▶ _EXERCISE AIM_: Please set down exactly the lines from the one containing "Open the barcode icon" through the last line of the records below, both included, with no pictures.

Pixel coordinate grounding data
>>
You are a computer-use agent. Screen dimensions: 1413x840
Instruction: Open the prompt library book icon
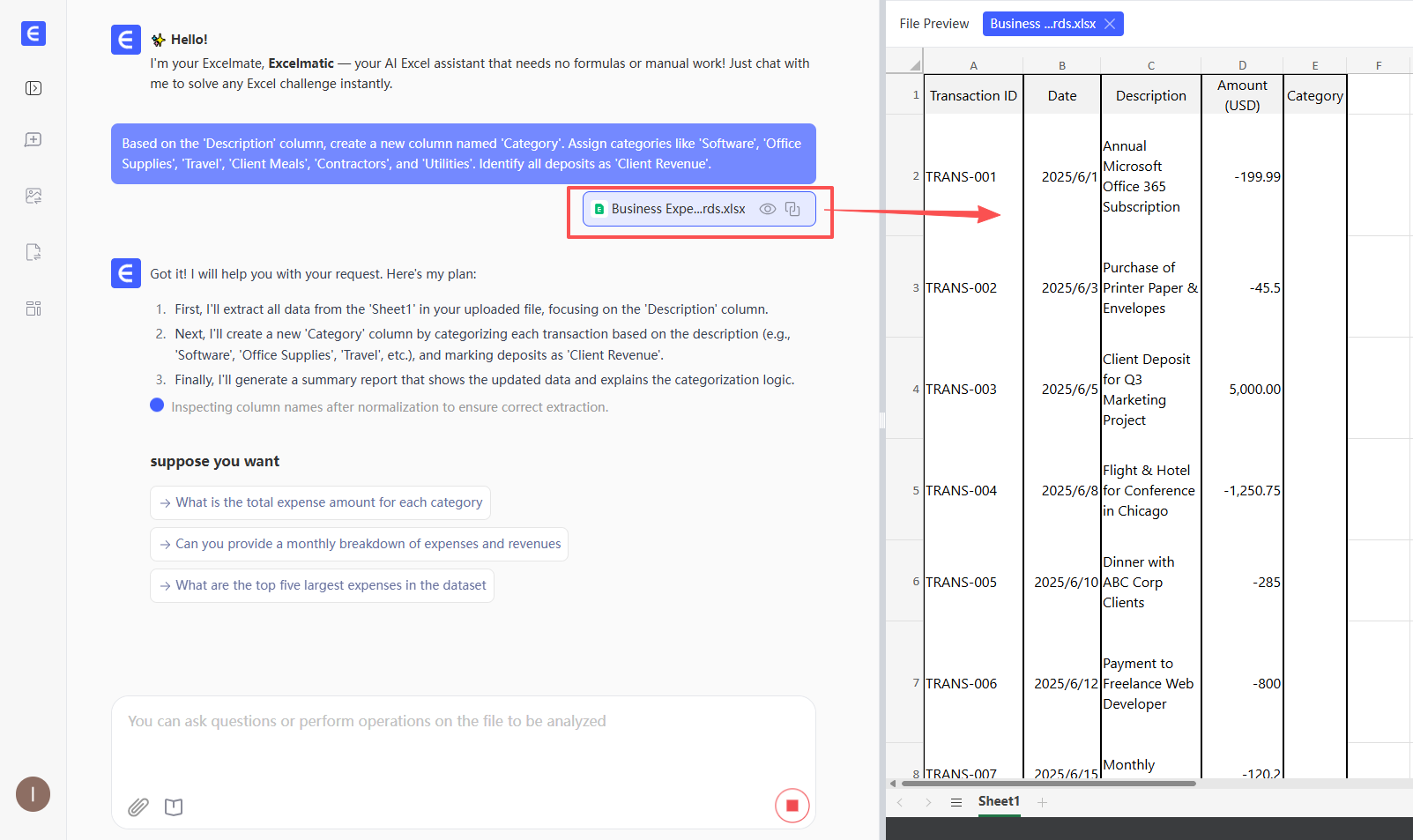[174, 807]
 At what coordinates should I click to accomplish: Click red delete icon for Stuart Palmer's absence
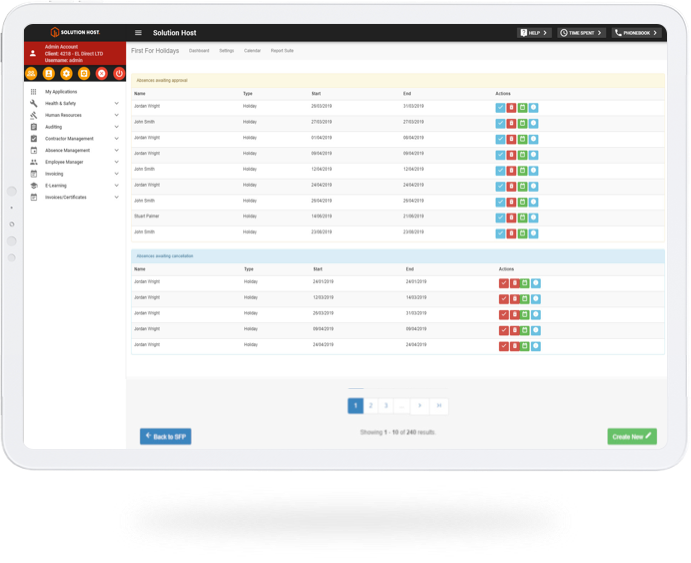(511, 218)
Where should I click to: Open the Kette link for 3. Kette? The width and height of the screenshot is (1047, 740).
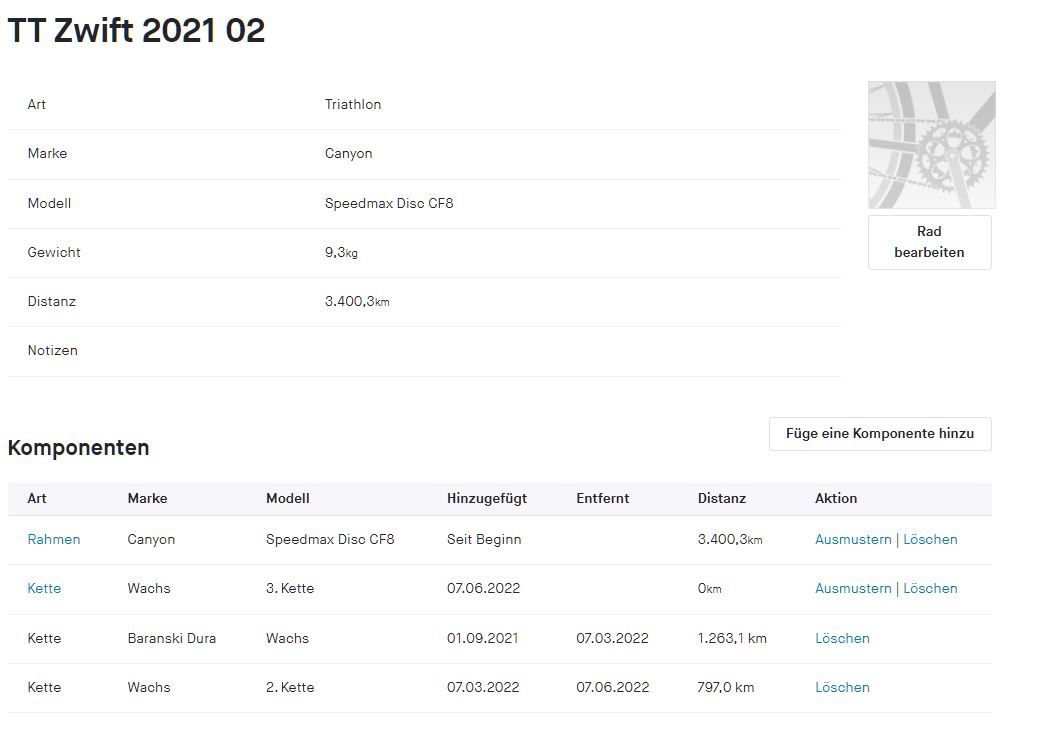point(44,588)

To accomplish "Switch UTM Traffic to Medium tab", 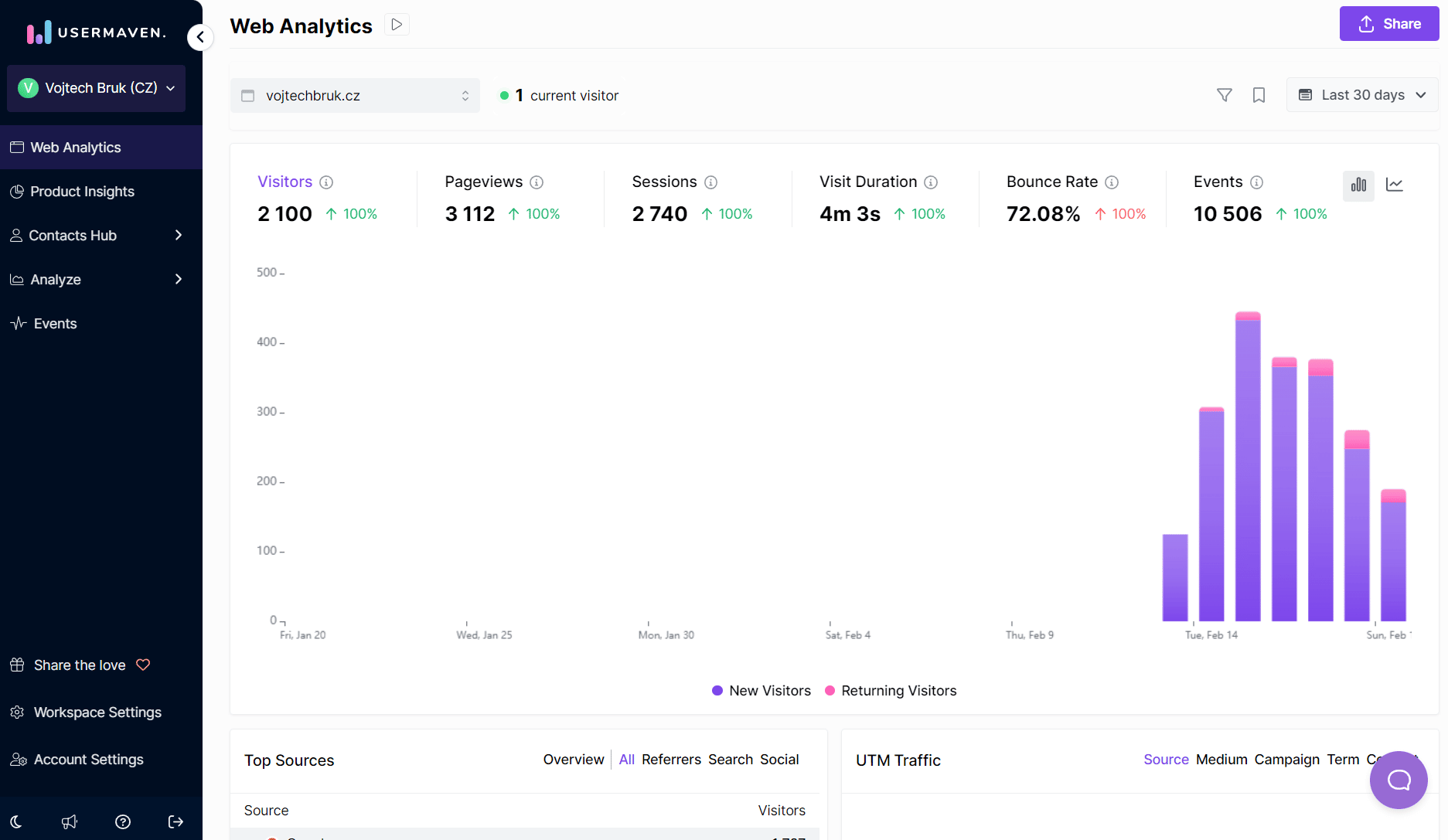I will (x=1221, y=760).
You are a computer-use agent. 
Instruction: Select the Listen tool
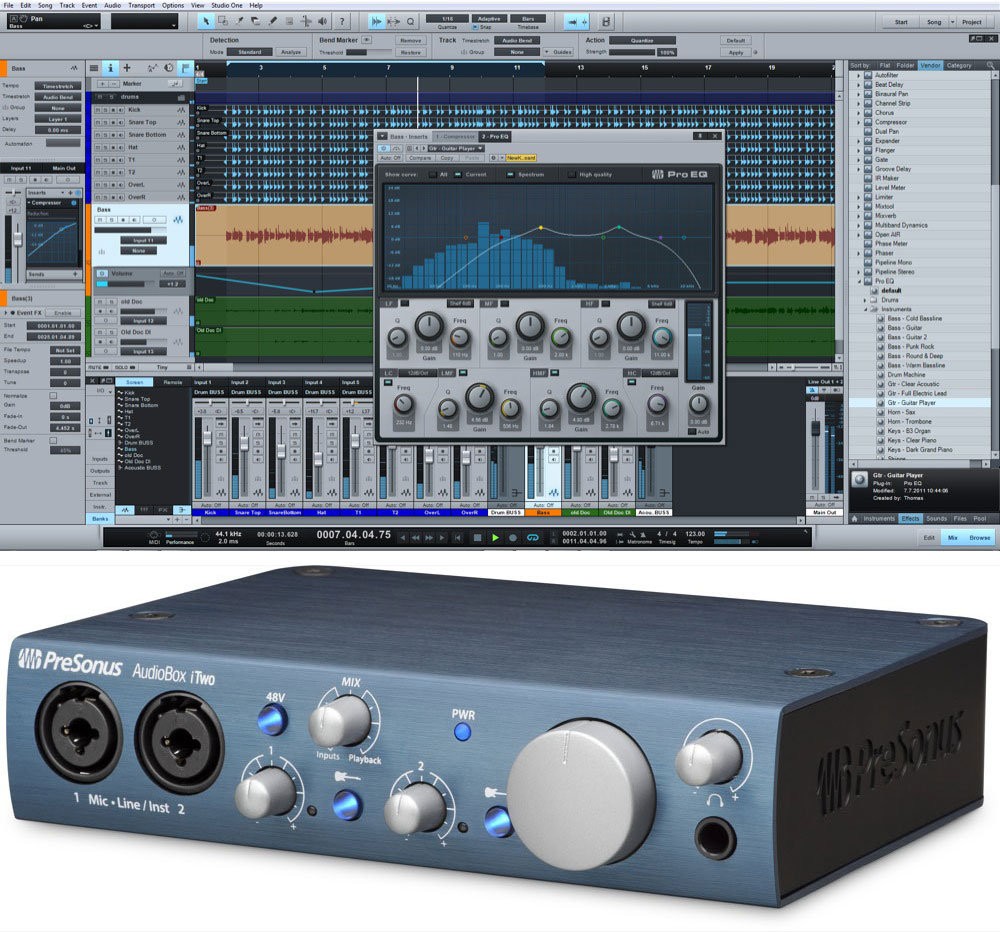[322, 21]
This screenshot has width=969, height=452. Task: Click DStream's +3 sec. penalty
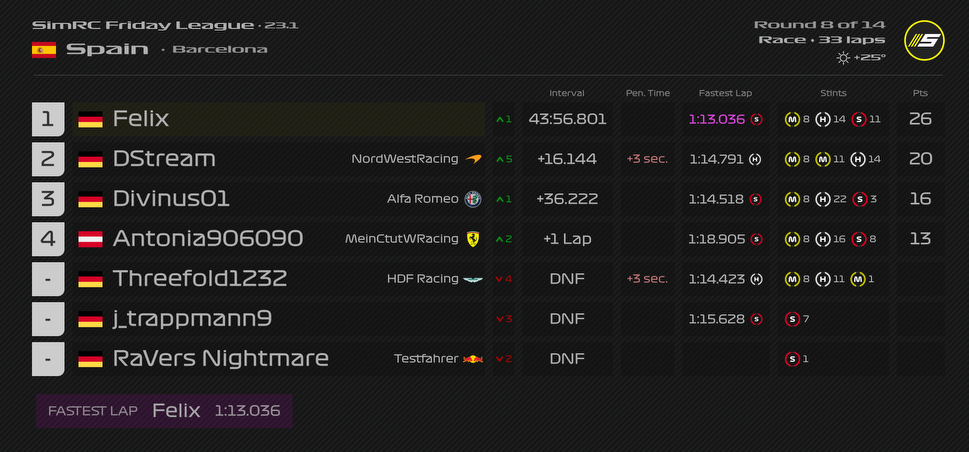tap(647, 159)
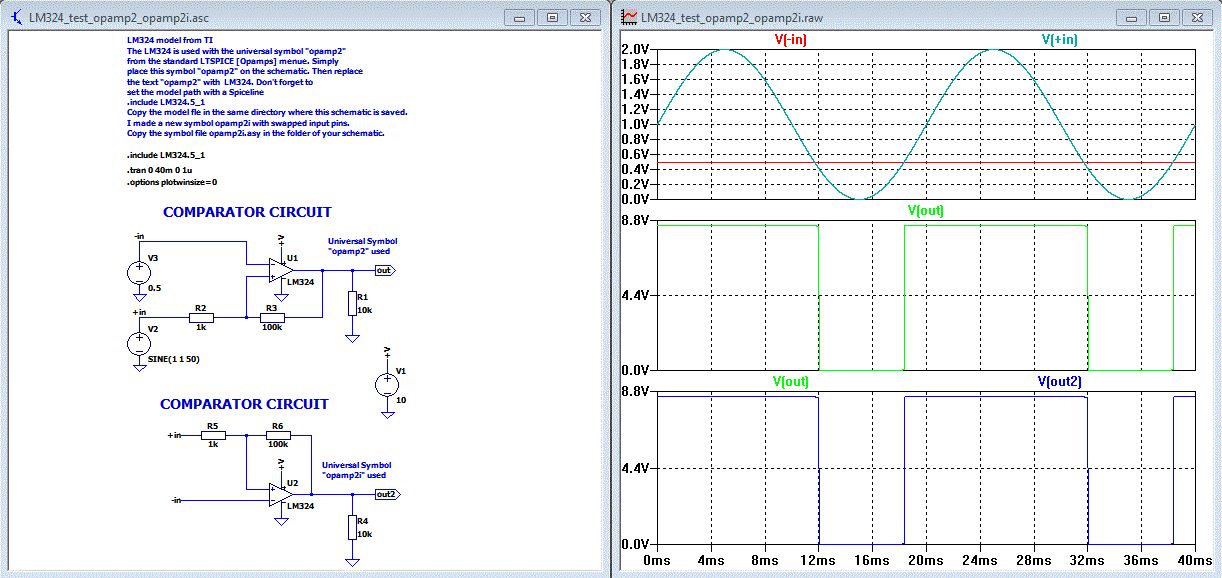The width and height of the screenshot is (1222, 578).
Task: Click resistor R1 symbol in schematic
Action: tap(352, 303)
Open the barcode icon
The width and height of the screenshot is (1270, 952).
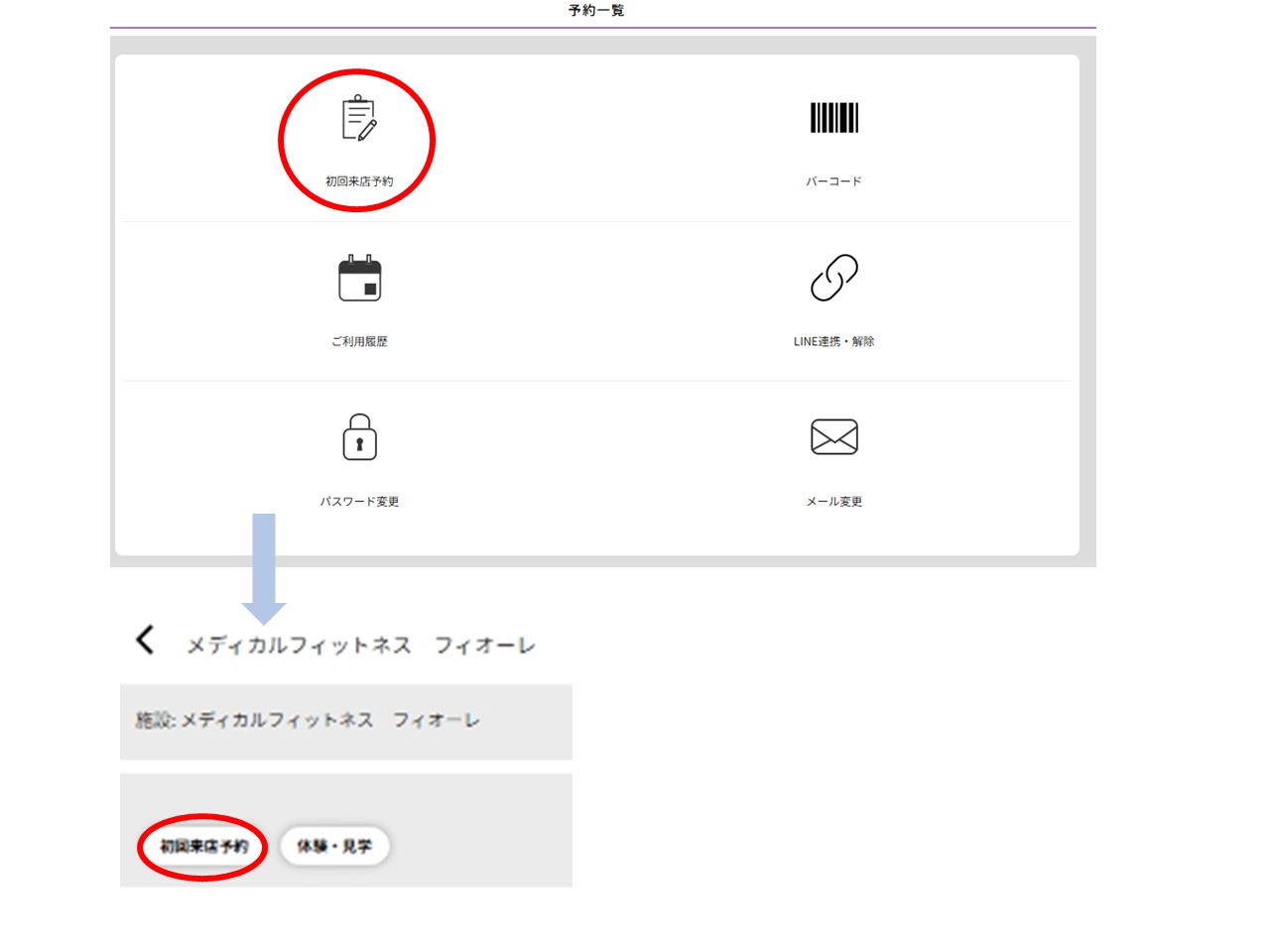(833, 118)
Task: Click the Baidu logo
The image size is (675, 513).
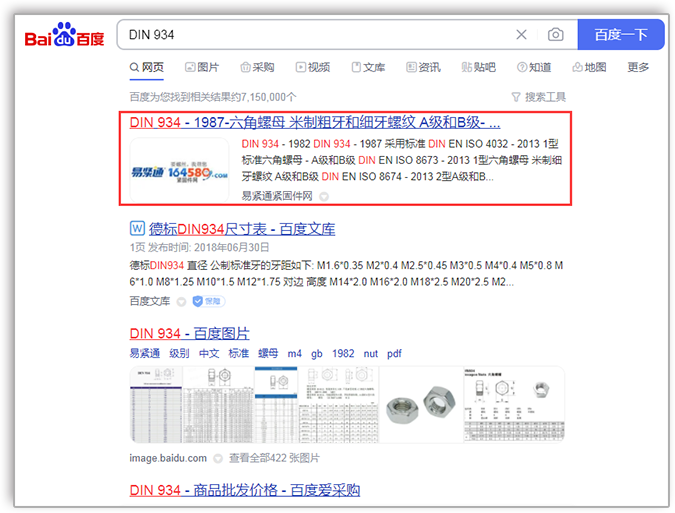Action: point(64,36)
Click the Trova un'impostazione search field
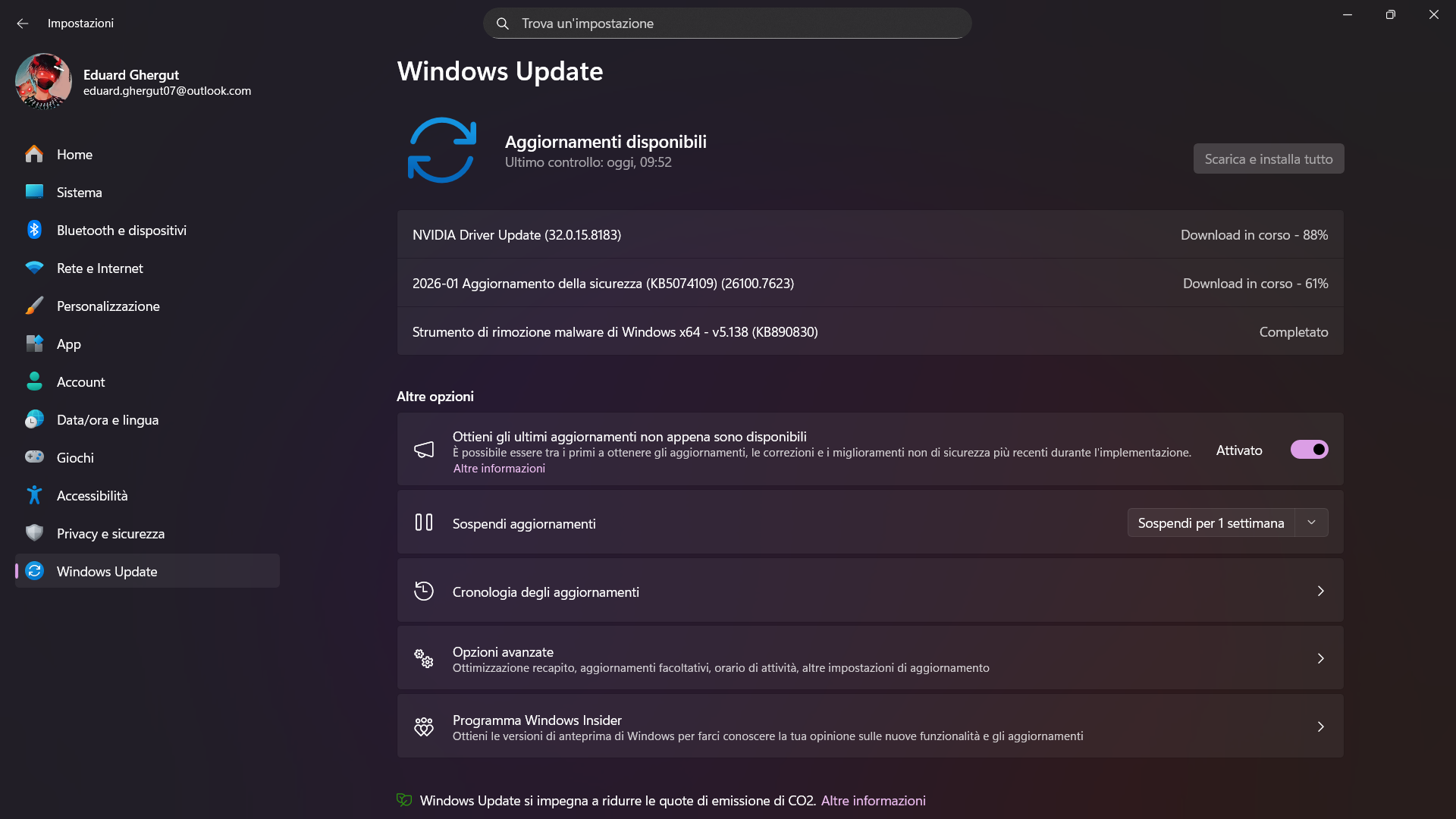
<<
▶ _EXERCISE SOLUTION_:
Open the barcode icon
The width and height of the screenshot is (1270, 952).
(833, 118)
Task: Click the Baidu logo
The image size is (675, 513).
Action: point(64,36)
Click the Trova un'impostazione search field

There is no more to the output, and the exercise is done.